ACTION ITEM:
Set down exactly the lines that run from the one containing "Task: Open the Settings menu" to the end of the material below, both included, without pictures.

STORED DATA:
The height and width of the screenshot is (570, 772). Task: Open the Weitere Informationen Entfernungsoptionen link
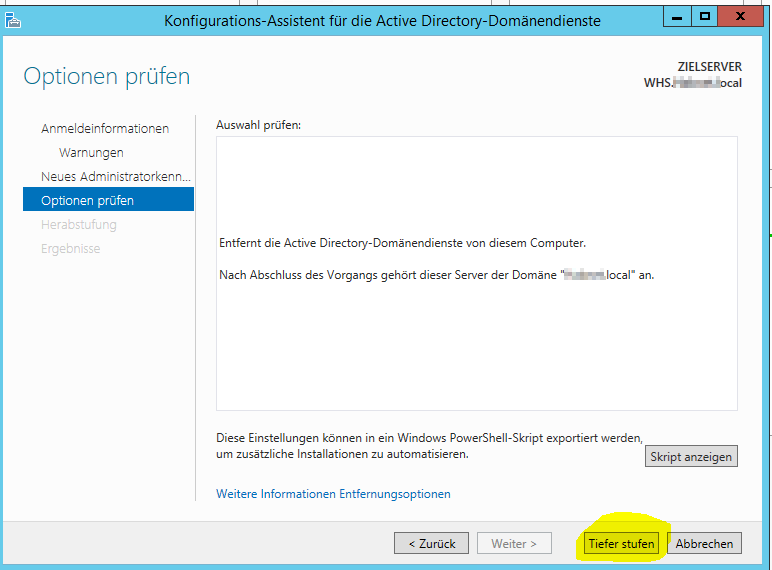click(x=333, y=494)
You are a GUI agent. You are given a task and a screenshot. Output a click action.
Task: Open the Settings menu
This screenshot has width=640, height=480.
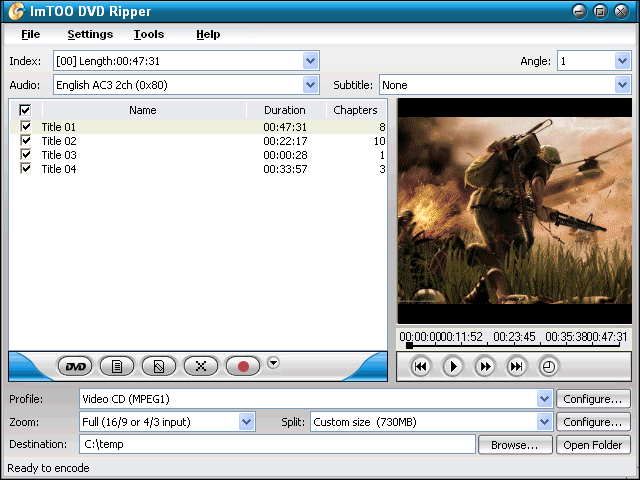tap(90, 34)
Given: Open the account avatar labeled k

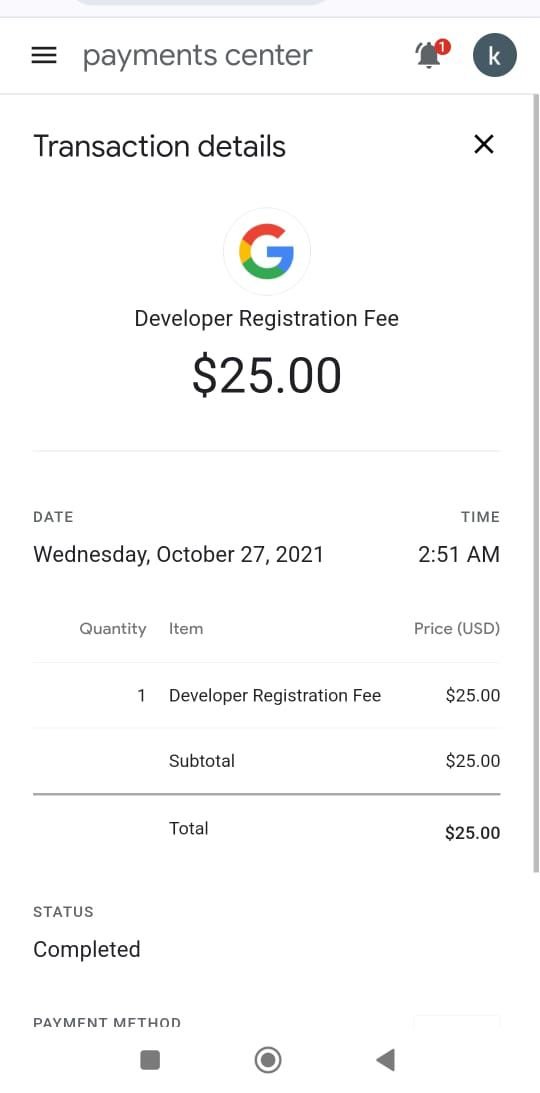Looking at the screenshot, I should pos(495,55).
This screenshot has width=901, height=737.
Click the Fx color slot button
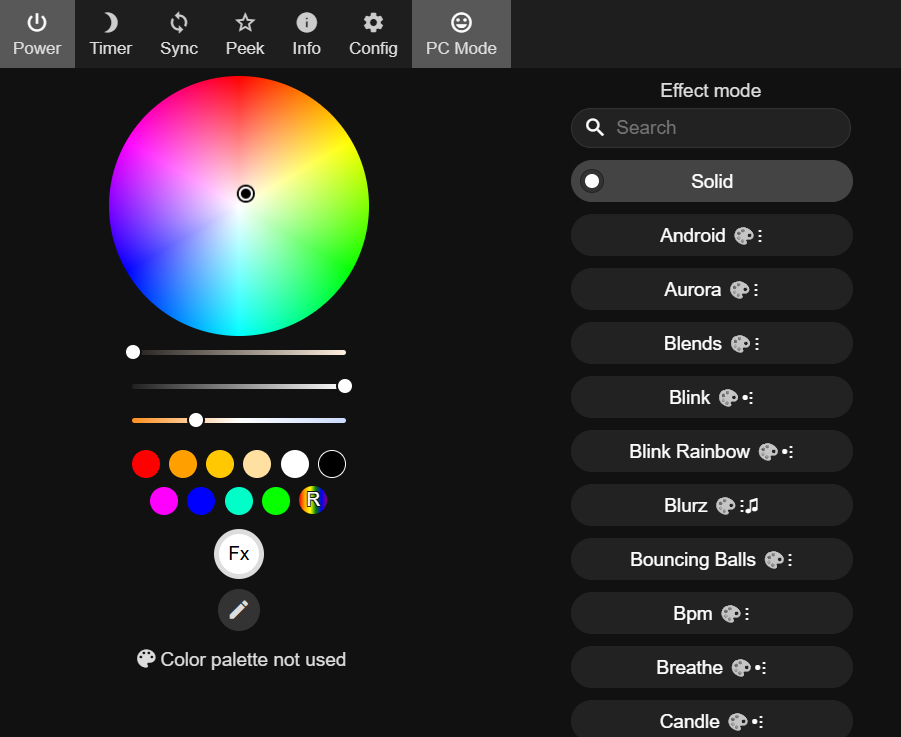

REPLY:
Task: Open the Settings menu
This screenshot has width=640, height=480.
tap(90, 34)
Given: Open the account avatar labeled k

Looking at the screenshot, I should pos(495,55).
This screenshot has width=901, height=737.
Click the Fx color slot button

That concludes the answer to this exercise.